OpenLDAP Backup on Ubuntu 12.04

I happen not to like loosing data. Loosing the whole user directory database is kind of nightmare. So it's better to create some backup of the LDAP database.
(Ez a cikk magyarul is olvasható)
If you installed your lovely OpenLDAP-server using the default Ubuntu 12.04 settings (as I did some time ago) there are two things to worry about:
  1. the folder /etc/ldap/slapd.d and
  2. the folder /var/lib/ldap/ .
Start with the first one. The content of this folder only changes when we change a setting on the OpenLDAP-server - that means we have good chances it will not change during the backup process. You can turn this folder to one file and vice versa using the following commands:
sudo slapcat -n 0 -F /etc/ldap/slapd.d > backup.ldif
sudo slapadd -n 0 -F /etc/ldap/slapd.d -l backup.ldif
One tiny problem is that the man-pages of slapcat and slapadd discourages the use of these commands when the slapd is running. So we forget about the black magic in of the previous two commands and stick to proven methods:
sudo tar cjf slapd.d.tar.bz2 -C / etc/ldap/slapd.d/
That's it. When restoring pay attention that the folder slapd.d is owned by openldap:openldap and has the rights drwxr-xr-x.

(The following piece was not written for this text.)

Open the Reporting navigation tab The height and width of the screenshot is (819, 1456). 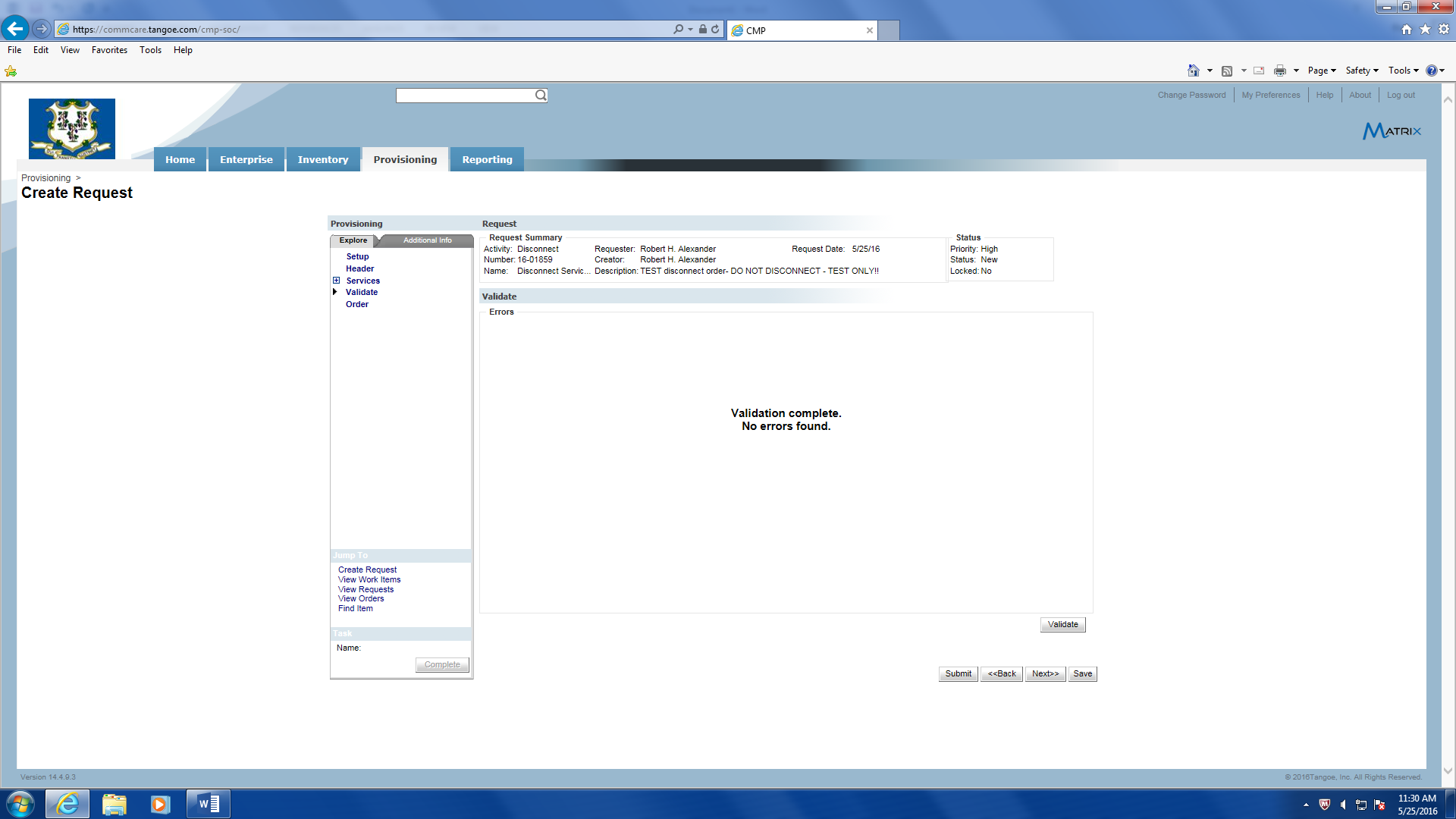coord(487,159)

The second one is a but more thrilling as if you only have only a hundred users someone's password will be changing in the very moment the backup is running. Or if it's not the password itself, it can be a failed logon attempt. So we are not dointg the backup on file level. Instead we run:
sudo db5.1_hotbackup -c -h /var/lib/ldap/ -b ldapbackup
And with the freshly created ldapbackup folder you do as you like. Upon restoring the slapd is stopped while you cop the content of the folder back to it's original place. The rights and owner of the folder is like we've seen at the folder slapd.d, the owner of the files inside is the same and the rights of them is 600.